If the substance is classified as mutagen category 1 or 2, the default presumption would be that a genotoxic mechanism for carcinogenicity is likely. In these cases, a carcinogenicity test will normally not be required.

Carcinogenic potential

The objective of investigating the carcinogenicity of chemicals is to identify potential human carcinogens, their mode(s) of action, and their potency. The golden standard test under REACH for carcinogenicity is OECD 451. OECD guideline no. 451 recommends the use of 400 animals (rats and mice) for the studies.

Hazard assessment

Carcinogenic potential may be identified from epidemiological studies, from animal experiments and/or other appropriate means that may include (Quantitative) Structure-Activity Relationships ((Q)SAR) analyses and/or extrapolation from structurally similar substances (read-across). Once a chemical has been identified as a carcinogen, there is a need to elucidate the underlying mode of action (genotoxic or non-genotoxic). Human studies are generally not available for making a distinction between the modes of action. A conclusion on this depends on the outcome of mutagenicity/genotoxicity testing and other mechanistic studies. In addition to this, animal studies (e.g. the carcinogenicity study, repeated dose studies, and experimental studies with initiation-promotion protocols) may also inform on the underlying mode of carcinogenic action.
For genotoxic carcinogens exhibiting direct interaction with DNA, it is not generally possible to infer the position of the threshold from the no-observed-effect level on a dose-response curve, even though a biological threshold below which cancer is not induced may exist. For non-genotoxic carcinogens, no-effect-thresholds are assumed to exist and to be discernable.

The Model

To address the carcinogenicity issue two complementary approaches were investigated:

  • a regression approach
  • a continuous approach

The original dataset used for the development of CAESAR model for carcinogenicity contains 805 chemicals extracted from CPDBAS with associated TD50 values for rat. In classification any compound with a finite TD50 dose was associated with the toxic class, while non positive compounds were assigned to the non toxic class. This dataset was then spit into training (n = 644) and test (n = 161) sets. In regression, only compounds with a TD50 dose were used.

Regression Model

In collaboration with the EC project CHEMPREDICT we developed quantitative structure - activity relationships (QSAR) models based on SMILES. Simplified molecular input line entry system (SMILES) has been used as elucidation of the molecular structure for QSAR to predict carcinogenicity. Using the Monte Carlo method we constructed optimal descriptors, which are a mathematical function of composition of the SMILES elements together with special codes of cycles present in molecules.
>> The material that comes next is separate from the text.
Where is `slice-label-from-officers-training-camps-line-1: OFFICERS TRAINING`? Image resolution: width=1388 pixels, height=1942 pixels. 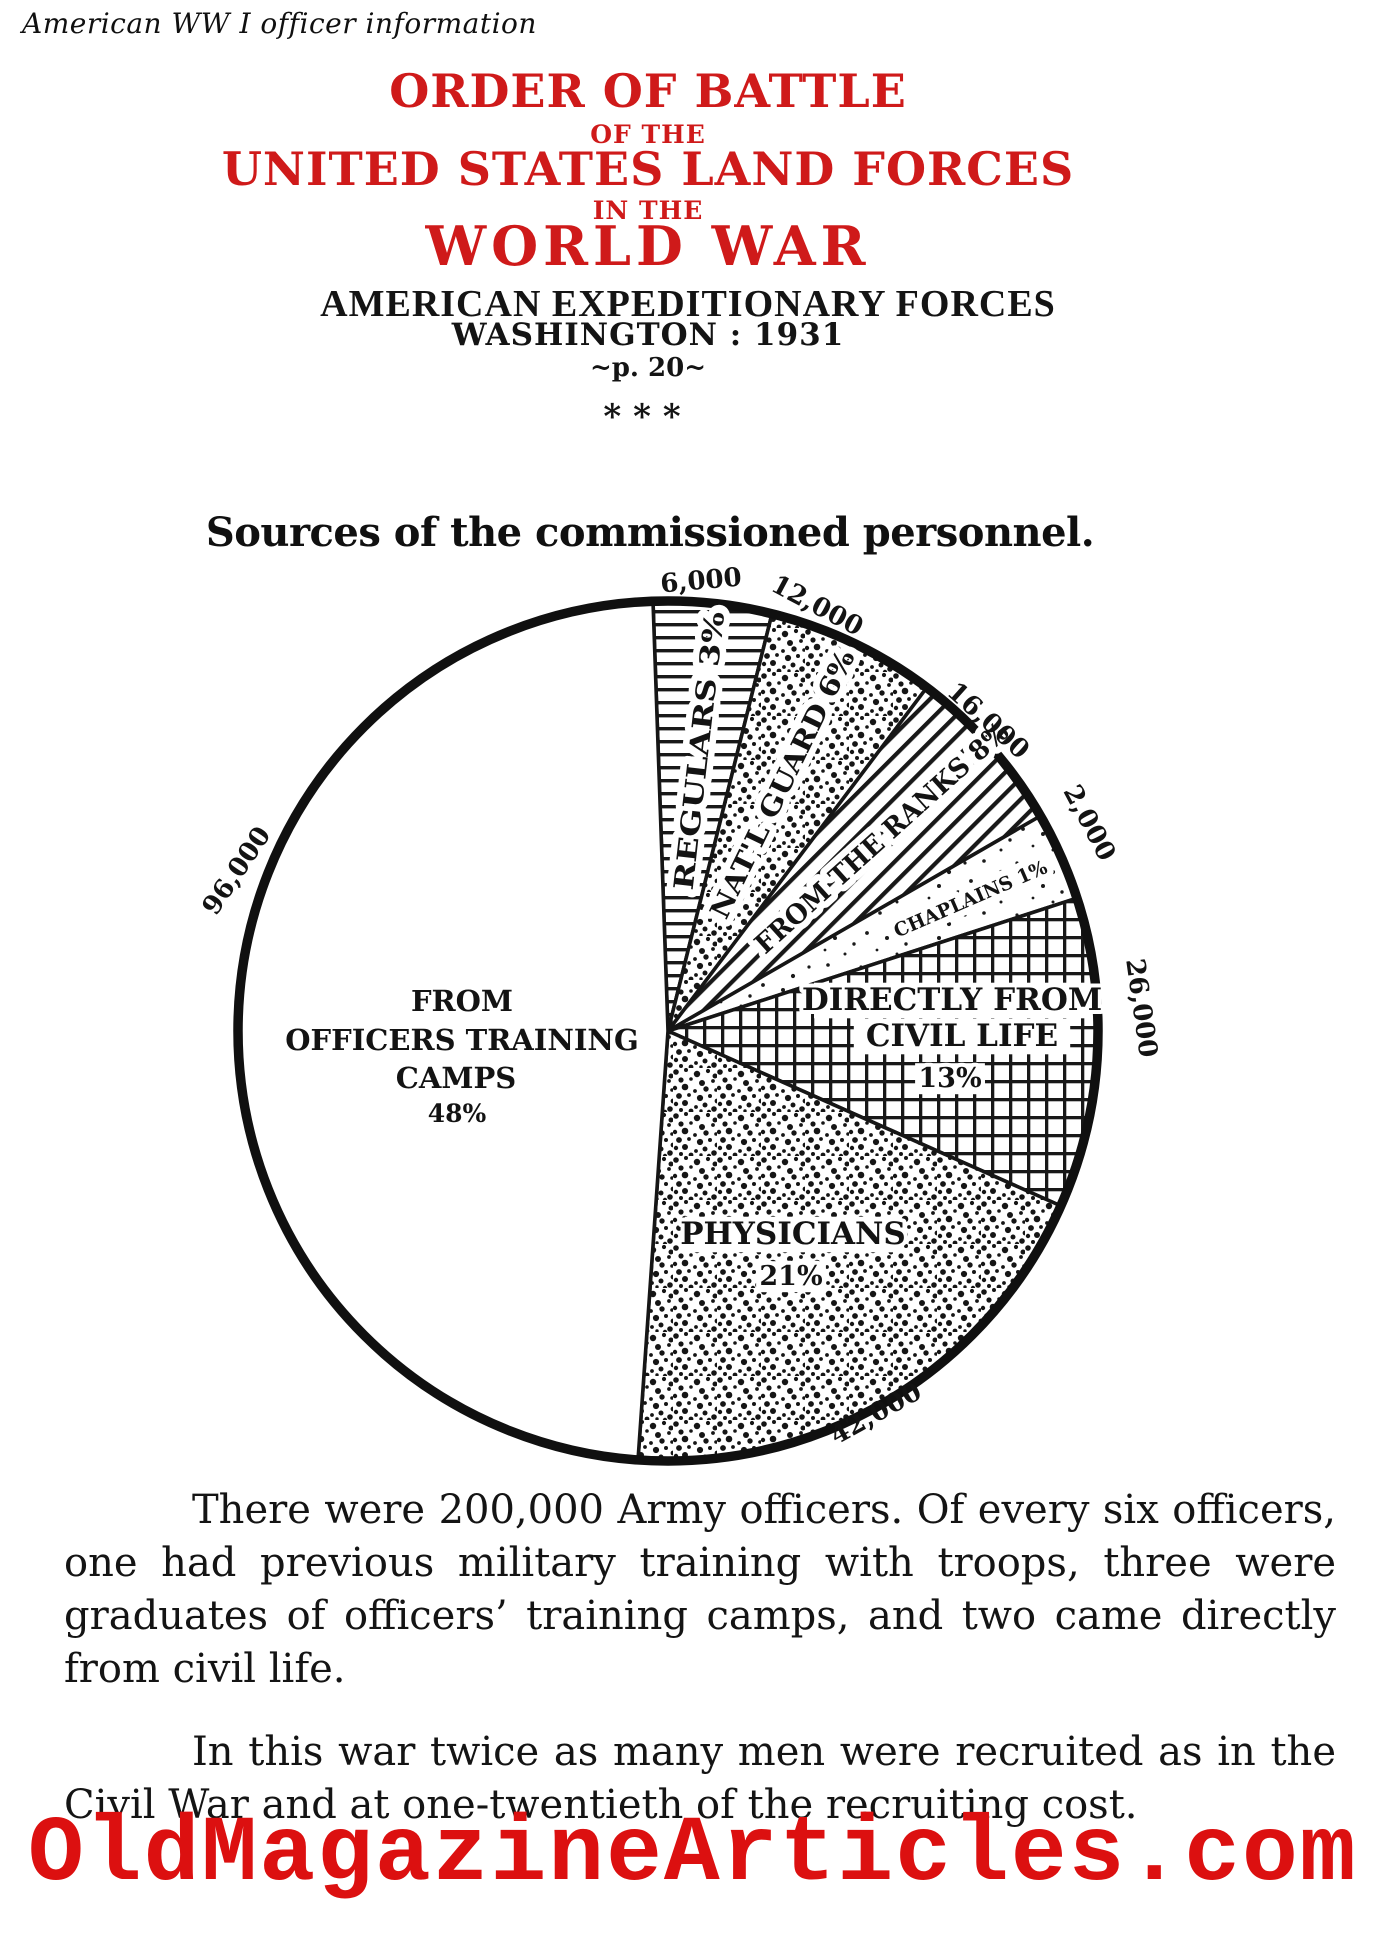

Good results have been obtained on both the training and test set, as shown below.

The results of the CAESAR regression model

The graphic above show the correlation between the experimental TD50 (x-axis) and that calculated by the model (y-axis).

Classification Model

A classification model has been developed adopting the Counter-Propagation Artificial Neural Network (CP-ANN) method and a set of MDL Chemical Descriptors.

Results of the binary classification model are shown below:

The results of the CAESAR classification model for carcinogenicity
CAESAR Software

The classification model has been implemented in the CAESAR freeware
(on-line version only)

Notice for the use of in silico CAESAR models addressing human toxicology related to human toxicology (i.e.: carcinogenicity and developmental toxicity models).
Currently, the role of in silico models in these endpoints can be limited to consider them as an ingredient in deriving a weight of evidence rather than to substitute per se existing methods. Their utility is consequently in support to the overall assessment.
The user is also advised that, since some of the models are based on datasets focused on a limited chemical space, particular attention should be placed for these two endpoints in the evaluation of similar compounds already present in the studied datasets and the model's ability to correctly predict them.